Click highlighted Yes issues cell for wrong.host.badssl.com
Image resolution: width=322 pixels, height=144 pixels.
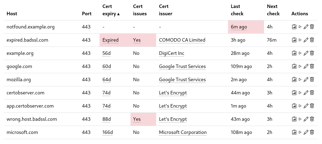(137, 119)
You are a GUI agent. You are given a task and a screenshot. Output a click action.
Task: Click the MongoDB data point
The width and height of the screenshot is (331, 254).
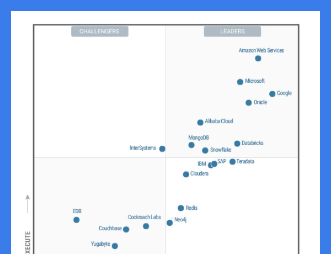[191, 145]
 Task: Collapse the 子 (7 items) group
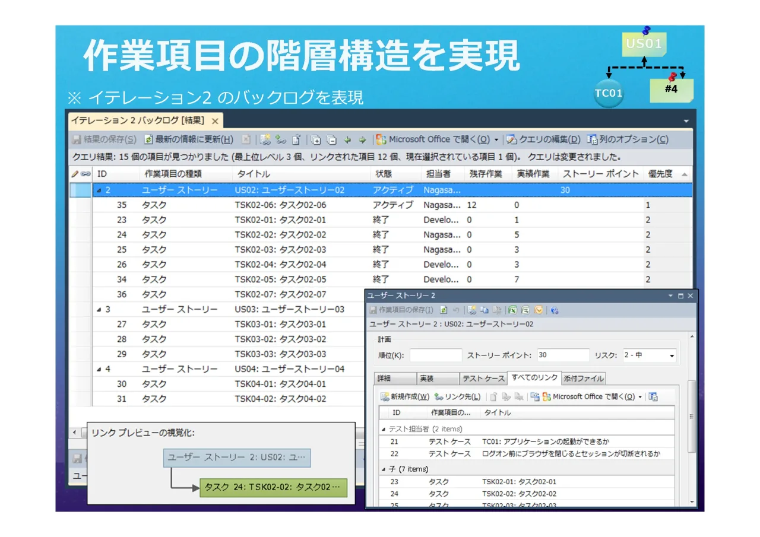coord(383,469)
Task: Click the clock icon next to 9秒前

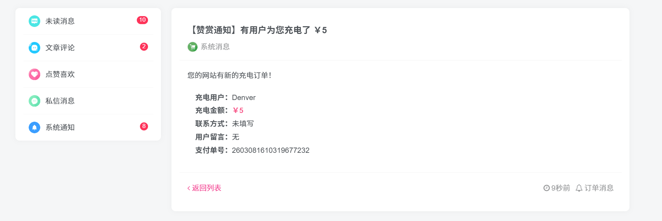Action: [546, 188]
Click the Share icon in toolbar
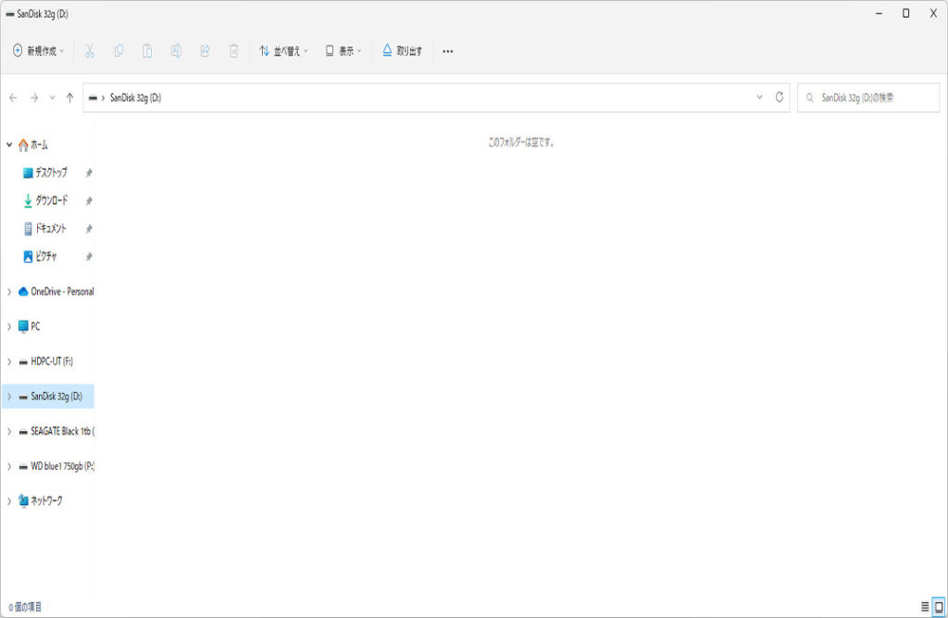 tap(205, 51)
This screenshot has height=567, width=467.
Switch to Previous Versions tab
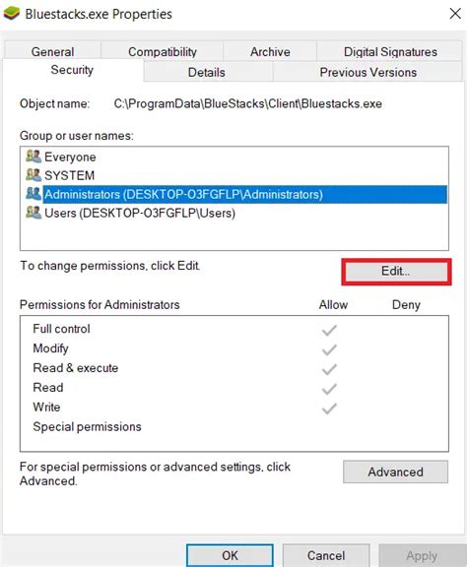[367, 72]
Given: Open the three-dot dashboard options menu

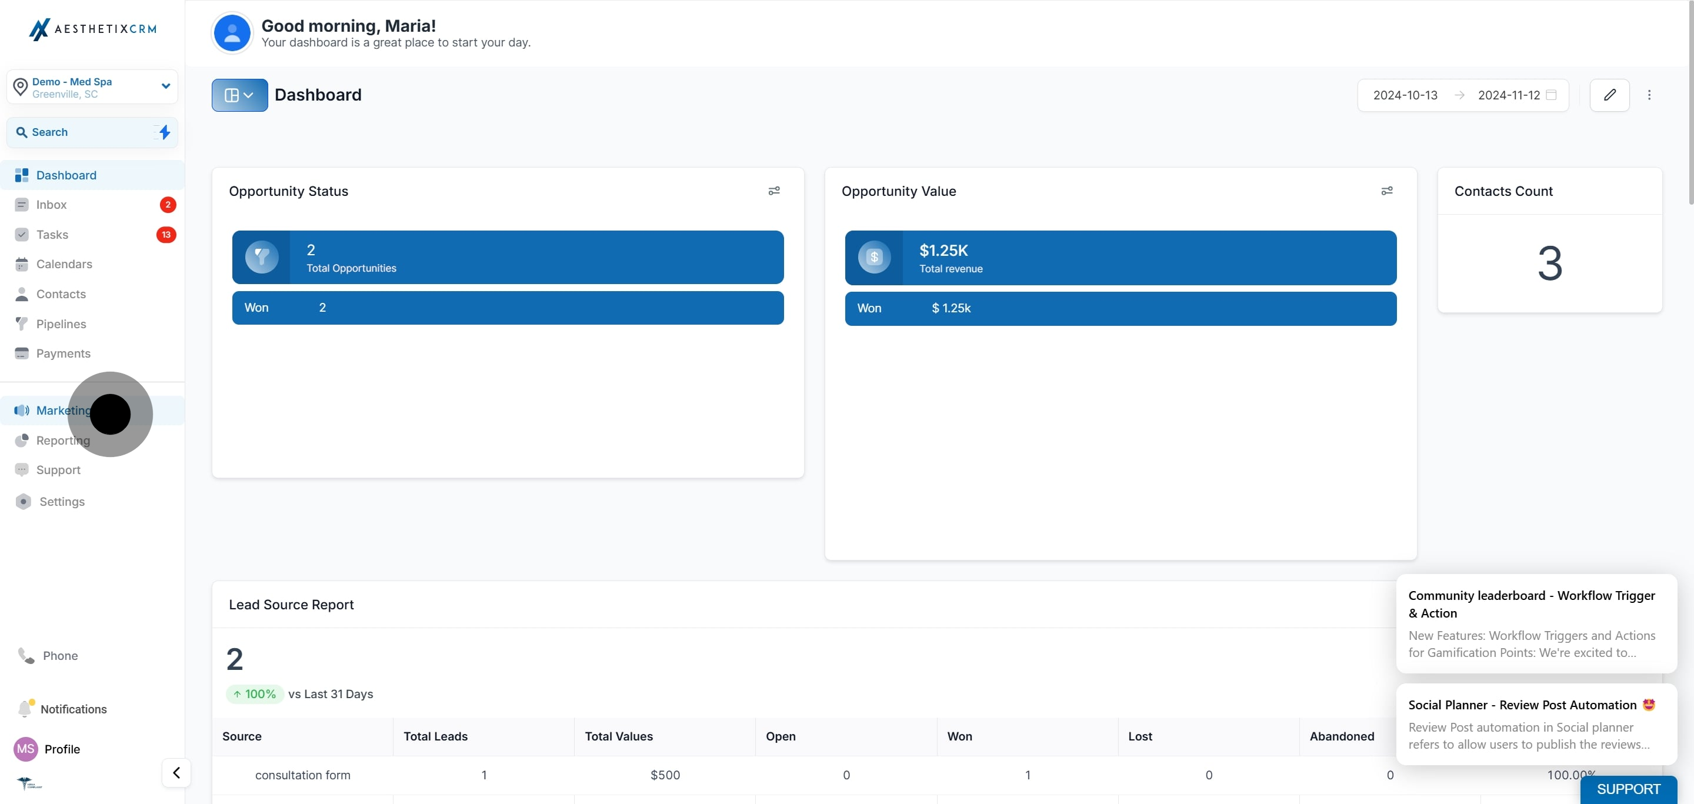Looking at the screenshot, I should click(1649, 95).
+++
Task statement
Rewrite the listing above as a numbered list, one line per item, skipping blank lines. Leave out the pictures.

Full response
1. Click highlighted Yes issues cell for wrong.host.badssl.com
2. Image resolution: width=322 pixels, height=144 pixels.
3. (137, 119)
4. You are a GUI agent. You are given a task and a screenshot. Output a click action.
5. Task: Click the MongoDB data point
6. The width and height of the screenshot is (331, 254).
7. [191, 145]
8.  Task: Collapse the 子 (7 items) group
9. coord(383,469)
10. Task: Click the clock icon next to 9秒前
11. Action: [546, 188]
12. Click the Share icon in toolbar
13.  tap(205, 51)
14. This screenshot has height=567, width=467.
15. Switch to Previous Versions tab
16. [367, 72]
17. Given: Open the three-dot dashboard options menu
18. Looking at the screenshot, I should click(1649, 95).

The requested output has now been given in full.